Cet incident m’a rappelé une histoire que le Rabbi de Loubavitch racontait souvent à propos de son prédécesseur et homonyme, Rabbi Mena’hem Mendel de Loubavitch (le « Tséma’h Tsédek », 1789-1866). L’épouse du plus jeune fils de Rabbi Mena’hem Mendel était tombée malade et les médecins étaient unanimes pour dire qu’il n’y avait aucun espoir de guérison. Lorsque Rabbi Mena’hem Mendel fut informé du verdict des médecins, il remarqua que le Talmud soulève la question suivante : « D’où savons-nous qu’un médecin est autorisé à guérir ? » et il répond que cela découle du verset (Exode 21,19) : « Et il guérira ». « Mais nulle part, conclut Rabbi Mena’hem Mendel, il n’a été donné à un médecin le droit ou la capacité de déterminer qu’un être humain est incurable. »

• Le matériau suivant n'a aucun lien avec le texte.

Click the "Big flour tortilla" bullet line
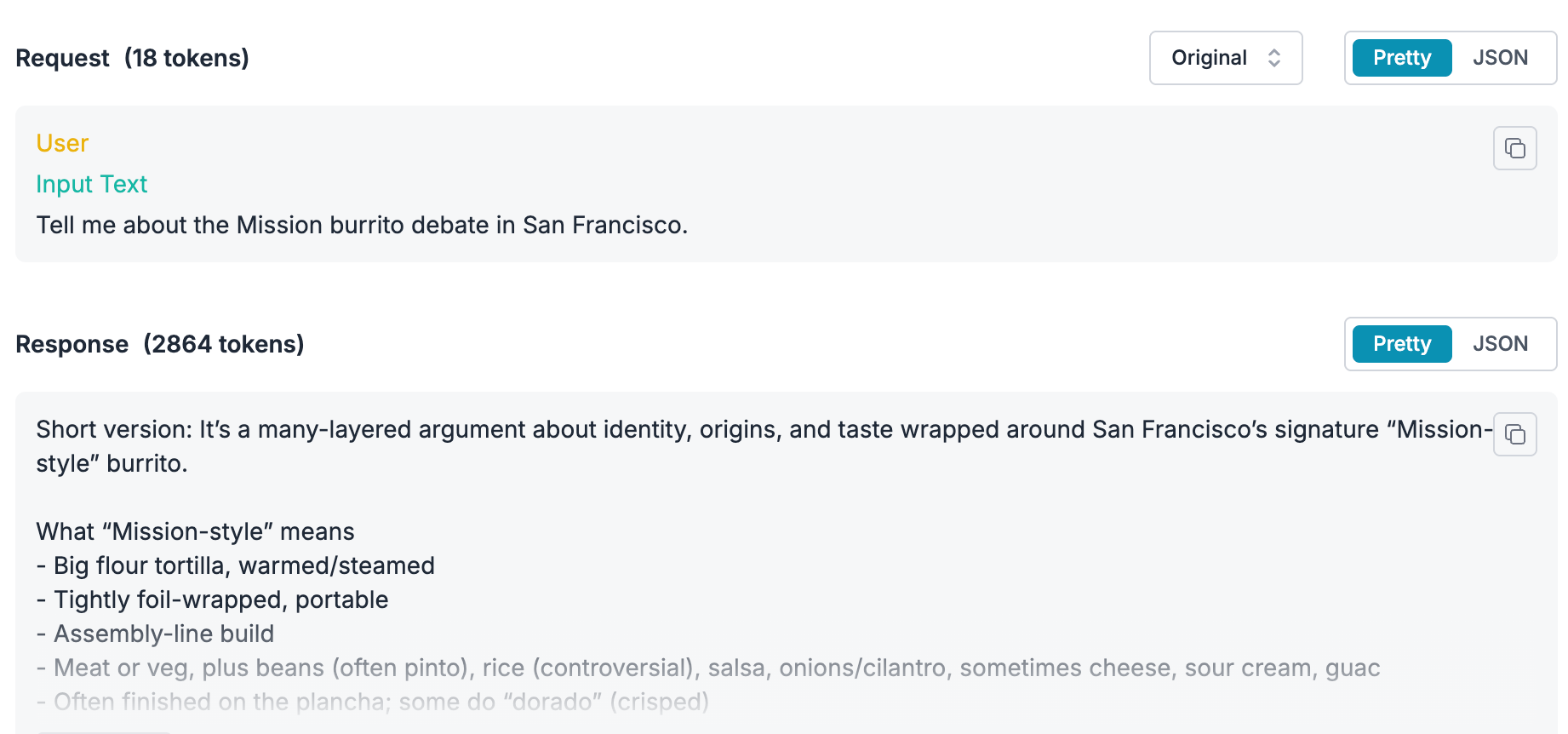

La question du Talmud est une question très réelle pour le croyant. Si une personne est frappée par la maladie uniquement parce que D.ieu a déterminé qu’elle devait être malade, à quoi sert-il de convoquer le médecin ? Ce n’est pas seulement la question de : « Comment osez-vous interférer avec la volonté de D.ieu ? » – c’est aussi la question de : « Comment pouvez-vous penser que ce que vous faites fera une différence ? » La réponse donnée par le Talmud est qu’en effet, le médecin n’est autorisé à « interférer » que parce que D.ieu permet – voire ordonne – au médecin d’interférer, et que les efforts du médecin ne font une différence que parce que D.ieu désire que les efforts du médecin fassent une différence.

Ce qui amena Rabbi Mena’hem Mendel à conclure que l’autorité et l’influence du médecin sont strictement limitées à la fonction que la Torah lui a donnée, à savoir, guérir. Tout ce qui est au-delà de cela, ce n’est pas son travail.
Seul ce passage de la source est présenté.